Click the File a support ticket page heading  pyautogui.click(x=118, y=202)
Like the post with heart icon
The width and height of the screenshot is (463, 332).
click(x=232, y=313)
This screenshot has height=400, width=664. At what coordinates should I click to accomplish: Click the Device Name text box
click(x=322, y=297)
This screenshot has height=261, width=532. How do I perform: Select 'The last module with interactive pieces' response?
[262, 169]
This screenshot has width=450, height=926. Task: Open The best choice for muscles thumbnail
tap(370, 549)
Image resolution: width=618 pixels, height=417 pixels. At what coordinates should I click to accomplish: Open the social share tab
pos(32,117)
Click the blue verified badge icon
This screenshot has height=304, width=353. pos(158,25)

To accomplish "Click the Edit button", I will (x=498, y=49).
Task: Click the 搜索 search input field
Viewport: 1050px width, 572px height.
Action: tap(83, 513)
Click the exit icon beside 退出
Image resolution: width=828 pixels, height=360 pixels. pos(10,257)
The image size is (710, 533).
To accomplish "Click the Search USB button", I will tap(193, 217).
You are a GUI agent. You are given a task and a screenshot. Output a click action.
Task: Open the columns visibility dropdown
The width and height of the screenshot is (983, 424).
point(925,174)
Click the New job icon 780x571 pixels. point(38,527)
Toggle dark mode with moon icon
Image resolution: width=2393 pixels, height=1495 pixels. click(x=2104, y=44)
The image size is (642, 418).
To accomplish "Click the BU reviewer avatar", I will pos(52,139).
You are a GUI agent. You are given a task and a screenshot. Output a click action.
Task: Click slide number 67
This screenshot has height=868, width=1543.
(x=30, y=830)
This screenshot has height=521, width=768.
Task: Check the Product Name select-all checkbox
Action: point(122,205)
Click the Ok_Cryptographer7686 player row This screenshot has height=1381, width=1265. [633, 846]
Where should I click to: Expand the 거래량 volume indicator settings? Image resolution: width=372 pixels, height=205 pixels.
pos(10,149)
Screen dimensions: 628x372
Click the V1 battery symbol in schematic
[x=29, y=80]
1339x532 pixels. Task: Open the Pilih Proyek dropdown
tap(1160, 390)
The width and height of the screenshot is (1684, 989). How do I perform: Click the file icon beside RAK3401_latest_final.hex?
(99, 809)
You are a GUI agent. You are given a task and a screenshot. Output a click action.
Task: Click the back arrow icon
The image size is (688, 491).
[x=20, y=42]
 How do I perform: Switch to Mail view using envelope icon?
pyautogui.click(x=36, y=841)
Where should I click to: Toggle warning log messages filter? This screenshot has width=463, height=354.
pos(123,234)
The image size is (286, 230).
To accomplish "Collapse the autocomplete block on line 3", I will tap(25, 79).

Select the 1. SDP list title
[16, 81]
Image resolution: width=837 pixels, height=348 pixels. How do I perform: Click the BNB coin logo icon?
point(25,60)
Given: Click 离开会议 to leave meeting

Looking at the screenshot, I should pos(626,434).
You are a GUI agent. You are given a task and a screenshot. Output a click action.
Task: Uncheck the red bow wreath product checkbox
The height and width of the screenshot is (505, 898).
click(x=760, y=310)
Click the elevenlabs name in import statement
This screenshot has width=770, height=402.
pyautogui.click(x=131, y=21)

--- --- ---

Exercise >> Copy every one of the records above word for word, keeping each line in its original order.

Written solution >>
Click the File a support ticket page heading  pyautogui.click(x=118, y=202)
Like the post with heart icon
The width and height of the screenshot is (463, 332).
click(x=232, y=313)
This screenshot has height=400, width=664. At what coordinates should I click to accomplish: Click the Device Name text box
click(x=322, y=297)
This screenshot has height=261, width=532. How do I perform: Select 'The last module with interactive pieces' response?
[262, 169]
This screenshot has width=450, height=926. Task: Open The best choice for muscles thumbnail
tap(370, 549)
Image resolution: width=618 pixels, height=417 pixels. At what coordinates should I click to accomplish: Open the social share tab
pos(32,117)
Click the blue verified badge icon
This screenshot has height=304, width=353. pos(158,25)

To accomplish "Click the Edit button", I will (x=498, y=49).
Task: Click the 搜索 search input field
Viewport: 1050px width, 572px height.
Action: tap(83, 513)
Click the exit icon beside 退出
Image resolution: width=828 pixels, height=360 pixels. pos(10,257)
The image size is (710, 533).
To accomplish "Click the Search USB button", I will tap(193, 217).
You are a GUI agent. You are given a task and a screenshot. Output a click action.
Task: Open the columns visibility dropdown
The width and height of the screenshot is (983, 424).
point(925,174)
Click the New job icon 780x571 pixels. point(38,527)
Toggle dark mode with moon icon
Image resolution: width=2393 pixels, height=1495 pixels. click(x=2104, y=44)
The image size is (642, 418).
To accomplish "Click the BU reviewer avatar", I will pos(52,139).
You are a GUI agent. You are given a task and a screenshot. Output a click action.
Task: Click slide number 67
This screenshot has height=868, width=1543.
(x=30, y=830)
This screenshot has height=521, width=768.
Task: Check the Product Name select-all checkbox
Action: point(122,205)
Click the Ok_Cryptographer7686 player row This screenshot has height=1381, width=1265. [633, 846]
Where should I click to: Expand the 거래량 volume indicator settings? Image resolution: width=372 pixels, height=205 pixels.
pos(10,149)
Screen dimensions: 628x372
Click the V1 battery symbol in schematic
[x=29, y=80]
1339x532 pixels. Task: Open the Pilih Proyek dropdown
tap(1160, 390)
The width and height of the screenshot is (1684, 989). How do I perform: Click the file icon beside RAK3401_latest_final.hex?
(99, 809)
You are a GUI agent. You are given a task and a screenshot. Output a click action.
Task: Click the back arrow icon
The image size is (688, 491).
[x=20, y=42]
 How do I perform: Switch to Mail view using envelope icon?
pyautogui.click(x=36, y=841)
Where should I click to: Toggle warning log messages filter? This screenshot has width=463, height=354.
pos(123,234)
The image size is (286, 230).
To accomplish "Collapse the autocomplete block on line 3", I will tap(25, 79).

Select the 1. SDP list title
[16, 81]
Image resolution: width=837 pixels, height=348 pixels. How do I perform: Click the BNB coin logo icon?
point(25,60)
Given: Click 离开会议 to leave meeting

Looking at the screenshot, I should pos(626,434).
You are a GUI agent. You are given a task and a screenshot. Output a click action.
Task: Uncheck the red bow wreath product checkbox
The height and width of the screenshot is (505, 898).
click(x=760, y=310)
Click the elevenlabs name in import statement
This screenshot has width=770, height=402.
pyautogui.click(x=131, y=21)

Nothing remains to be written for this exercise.